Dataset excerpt
Start

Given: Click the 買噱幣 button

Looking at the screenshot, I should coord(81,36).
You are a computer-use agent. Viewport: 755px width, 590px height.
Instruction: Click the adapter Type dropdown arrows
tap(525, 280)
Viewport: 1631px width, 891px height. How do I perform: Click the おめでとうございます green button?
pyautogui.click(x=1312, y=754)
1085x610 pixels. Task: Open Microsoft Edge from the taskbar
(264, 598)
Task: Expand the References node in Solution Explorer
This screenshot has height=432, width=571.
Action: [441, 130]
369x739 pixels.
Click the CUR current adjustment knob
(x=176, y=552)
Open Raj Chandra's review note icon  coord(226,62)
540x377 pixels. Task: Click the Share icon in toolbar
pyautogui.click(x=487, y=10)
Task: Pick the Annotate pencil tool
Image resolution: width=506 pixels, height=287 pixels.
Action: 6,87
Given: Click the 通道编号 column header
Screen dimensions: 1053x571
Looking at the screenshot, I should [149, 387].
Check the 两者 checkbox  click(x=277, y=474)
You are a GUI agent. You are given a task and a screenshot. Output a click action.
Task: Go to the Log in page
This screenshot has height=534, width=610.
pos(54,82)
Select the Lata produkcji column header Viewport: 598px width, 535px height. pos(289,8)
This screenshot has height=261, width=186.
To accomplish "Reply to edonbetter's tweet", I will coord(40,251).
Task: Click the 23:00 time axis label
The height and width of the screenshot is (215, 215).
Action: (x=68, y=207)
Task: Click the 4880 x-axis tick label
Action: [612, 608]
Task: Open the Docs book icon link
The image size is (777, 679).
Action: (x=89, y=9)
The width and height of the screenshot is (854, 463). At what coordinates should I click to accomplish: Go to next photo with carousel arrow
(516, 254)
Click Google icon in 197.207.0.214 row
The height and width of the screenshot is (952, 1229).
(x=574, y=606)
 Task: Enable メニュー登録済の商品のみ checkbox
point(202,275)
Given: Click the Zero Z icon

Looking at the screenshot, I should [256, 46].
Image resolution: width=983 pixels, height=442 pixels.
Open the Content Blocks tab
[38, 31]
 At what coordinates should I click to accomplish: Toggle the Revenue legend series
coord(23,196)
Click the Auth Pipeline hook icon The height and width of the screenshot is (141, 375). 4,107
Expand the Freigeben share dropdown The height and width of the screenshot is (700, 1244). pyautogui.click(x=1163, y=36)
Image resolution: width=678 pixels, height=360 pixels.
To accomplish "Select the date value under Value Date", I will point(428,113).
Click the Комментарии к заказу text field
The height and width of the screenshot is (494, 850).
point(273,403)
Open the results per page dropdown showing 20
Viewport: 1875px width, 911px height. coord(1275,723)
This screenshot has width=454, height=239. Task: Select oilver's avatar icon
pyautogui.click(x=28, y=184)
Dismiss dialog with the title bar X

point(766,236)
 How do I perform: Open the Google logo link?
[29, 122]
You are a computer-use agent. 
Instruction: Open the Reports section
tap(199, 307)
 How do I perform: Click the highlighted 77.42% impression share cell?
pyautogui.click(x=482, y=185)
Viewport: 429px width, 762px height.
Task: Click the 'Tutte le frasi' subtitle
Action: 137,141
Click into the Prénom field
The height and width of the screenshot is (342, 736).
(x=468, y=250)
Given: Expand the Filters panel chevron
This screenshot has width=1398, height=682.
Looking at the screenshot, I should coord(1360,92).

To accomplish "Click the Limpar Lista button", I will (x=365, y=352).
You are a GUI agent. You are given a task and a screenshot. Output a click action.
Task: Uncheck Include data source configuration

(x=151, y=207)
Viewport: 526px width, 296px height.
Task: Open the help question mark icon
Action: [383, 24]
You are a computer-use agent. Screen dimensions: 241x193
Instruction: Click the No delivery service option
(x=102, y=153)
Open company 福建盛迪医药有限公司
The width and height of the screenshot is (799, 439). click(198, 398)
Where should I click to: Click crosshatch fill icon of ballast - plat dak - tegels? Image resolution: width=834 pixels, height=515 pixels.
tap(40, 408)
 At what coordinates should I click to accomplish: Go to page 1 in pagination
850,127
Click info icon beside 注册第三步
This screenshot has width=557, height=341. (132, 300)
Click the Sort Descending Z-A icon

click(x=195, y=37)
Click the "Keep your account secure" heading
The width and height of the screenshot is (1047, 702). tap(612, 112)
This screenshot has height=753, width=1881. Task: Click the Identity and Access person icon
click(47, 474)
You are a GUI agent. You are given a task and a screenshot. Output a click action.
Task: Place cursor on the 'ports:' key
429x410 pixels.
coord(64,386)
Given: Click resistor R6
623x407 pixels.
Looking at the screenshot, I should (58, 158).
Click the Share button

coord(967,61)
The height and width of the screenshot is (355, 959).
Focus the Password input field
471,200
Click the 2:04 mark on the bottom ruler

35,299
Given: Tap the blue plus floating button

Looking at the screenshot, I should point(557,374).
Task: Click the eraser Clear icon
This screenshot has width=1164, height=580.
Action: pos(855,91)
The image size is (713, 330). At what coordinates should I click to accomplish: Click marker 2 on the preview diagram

End

→ **Problem statement**: Format the material above as a JSON list of strings with one string per line, omitting blank lines.

→ **Answer for this exercise**:
[
  "Given: Click the 買噱幣 button",
  "Looking at the screenshot, I should coord(81,36).",
  "You are a computer-use agent. Viewport: 755px width, 590px height.",
  "Instruction: Click the adapter Type dropdown arrows",
  "tap(525, 280)",
  "Viewport: 1631px width, 891px height. How do I perform: Click the おめでとうございます green button?",
  "pyautogui.click(x=1312, y=754)",
  "1085x610 pixels. Task: Open Microsoft Edge from the taskbar",
  "(264, 598)",
  "Task: Expand the References node in Solution Explorer",
  "This screenshot has height=432, width=571.",
  "Action: [441, 130]",
  "369x739 pixels.",
  "Click the CUR current adjustment knob",
  "(x=176, y=552)",
  "Open Raj Chandra's review note icon  coord(226,62)",
  "540x377 pixels. Task: Click the Share icon in toolbar",
  "pyautogui.click(x=487, y=10)",
  "Task: Pick the Annotate pencil tool",
  "Image resolution: width=506 pixels, height=287 pixels.",
  "Action: 6,87",
  "Given: Click the 通道编号 column header",
  "Screen dimensions: 1053x571",
  "Looking at the screenshot, I should [149, 387].",
  "Check the 两者 checkbox  click(x=277, y=474)",
  "You are a GUI agent. You are given a task and a screenshot. Output a click action.",
  "Task: Go to the Log in page",
  "This screenshot has height=534, width=610.",
  "pos(54,82)",
  "Select the Lata produkcji column header Viewport: 598px width, 535px height. pos(289,8)",
  "This screenshot has height=261, width=186.",
  "To accomplish \"Reply to edonbetter's tweet\", I will coord(40,251).",
  "Task: Click the 23:00 time axis label",
  "The height and width of the screenshot is (215, 215).",
  "Action: (x=68, y=207)",
  "Task: Click the 4880 x-axis tick label",
  "Action: [612, 608]",
  "Task: Open the Docs book icon link",
  "The image size is (777, 679).",
  "Action: (x=89, y=9)",
  "The width and height of the screenshot is (854, 463). At what coordinates should I click to accomplish: Go to next photo with carousel arrow",
  "(516, 254)",
  "Click Google icon in 197.207.0.214 row",
  "The height and width of the screenshot is (952, 1229).",
  "(x=574, y=606)",
  " Task: Enable メニュー登録済の商品のみ checkbox",
  "point(202,275)",
  "Given: Click the Zero Z icon",
  "Looking at the screenshot, I should [256, 46].",
  "Image resolution: width=983 pixels, height=442 pixels.",
  "Open the Content Blocks tab",
  "[38, 31]",
  " At what coordinates should I click to accomplish: Toggle the Revenue legend series",
  "coord(23,196)",
  "Click the Auth Pipeline hook icon The height and width of the screenshot is (141, 375). 4,107",
  "Expand the Freigeben share dropdown The height and width of the screenshot is (700, 1244). pyautogui.click(x=1163, y=36)",
  "Image resolution: width=678 pixels, height=360 pixels.",
  "To accomplish \"Select the date value under Value Date\", I will point(428,113).",
  "Click the Комментарии к заказу text field",
  "The height and width of the screenshot is (494, 850).",
  "point(273,403)",
  "Open the results per page dropdown showing 20",
  "Viewport: 1875px width, 911px height. coord(1275,723)",
  "This screenshot has width=454, height=239. Task: Select oilver's avatar icon",
  "pyautogui.click(x=28, y=184)",
  "Dismiss dialog with the title bar X",
  "point(766,236)",
  " How do I perform: Open the Google logo link?",
  "[29, 122]",
  "You are a computer-use agent. ",
  "Instruction: Open the Reports section",
  "tap(199, 307)",
  " How do I perform: Click the highlighted 77.42% impression share cell?",
  "pyautogui.click(x=482, y=185)",
  "Viewport: 429px width, 762px height.",
  "Task: Click the 'Tutte le frasi' subtitle",
  "Action: 137,141",
  "Click into the Prénom field",
  "The height and width of the screenshot is (342, 736).",
  "(x=468, y=250)",
  "Given: Expand the Filters panel chevron",
  "This screenshot has width=1398, height=682.",
  "Looking at the screenshot, I should coord(1360,92).",
  "To accomplish \"Click the Limpar Lista button\", I will (x=365, y=352).",
  "You are a GUI agent. You are given a task and a screenshot. Output a click action.",
  "Task: Uncheck Include data source configuration",
  "(x=151, y=207)",
  "Viewport: 526px width, 296px height.",
  "Task: Open the help question mark icon",
  "Action: [383, 24]",
  "You are a computer-use agent. Screen dimensions: 241x193",
  "Instruction: Click the No delivery service option",
  "(x=102, y=153)",
  "Open company 福建盛迪医药有限公司",
  "The width and height of the screenshot is (799, 439). click(198, 398)",
  "Where should I click to: Click crosshatch fill icon of ballast - plat dak - tegels? Image resolution: width=834 pixels, height=515 pixels.",
  "tap(40, 408)",
  " At what coordinates should I click to accomplish: Go to page 1 in pagination",
  "850,127",
  "Click info icon beside 注册第三步",
  "This screenshot has width=557, height=341. (132, 300)",
  "Click the Sort Descending Z-A icon",
  "click(x=195, y=37)",
  "Click the \"Keep your account secure\" heading",
  "The width and height of the screenshot is (1047, 702). tap(612, 112)",
  "This screenshot has height=753, width=1881. Task: Click the Identity and Access person icon",
  "click(47, 474)",
  "You are a GUI agent. You are given a task and a screenshot. Output a click action.",
  "Task: Place cursor on the 'ports:' key",
  "429x410 pixels.",
  "coord(64,386)",
  "Given: Click resistor R6",
  "623x407 pixels.",
  "Looking at the screenshot, I should (58, 158).",
  "Click the Share button",
  "coord(967,61)",
  "The height and width of the screenshot is (355, 959).",
  "Focus the Password input field",
  "471,200",
  "Click the 2:04 mark on the bottom ruler",
  "35,299",
  "Given: Tap the blue plus floating button",
  "Looking at the screenshot, I should point(557,374).",
  "Task: Click the eraser Clear icon",
  "This screenshot has width=1164, height=580.",
  "Action: pos(855,91)",
  "The image size is (713, 330). At what coordinates should I click to accomplish: Click marker 2 on the preview diagram"
]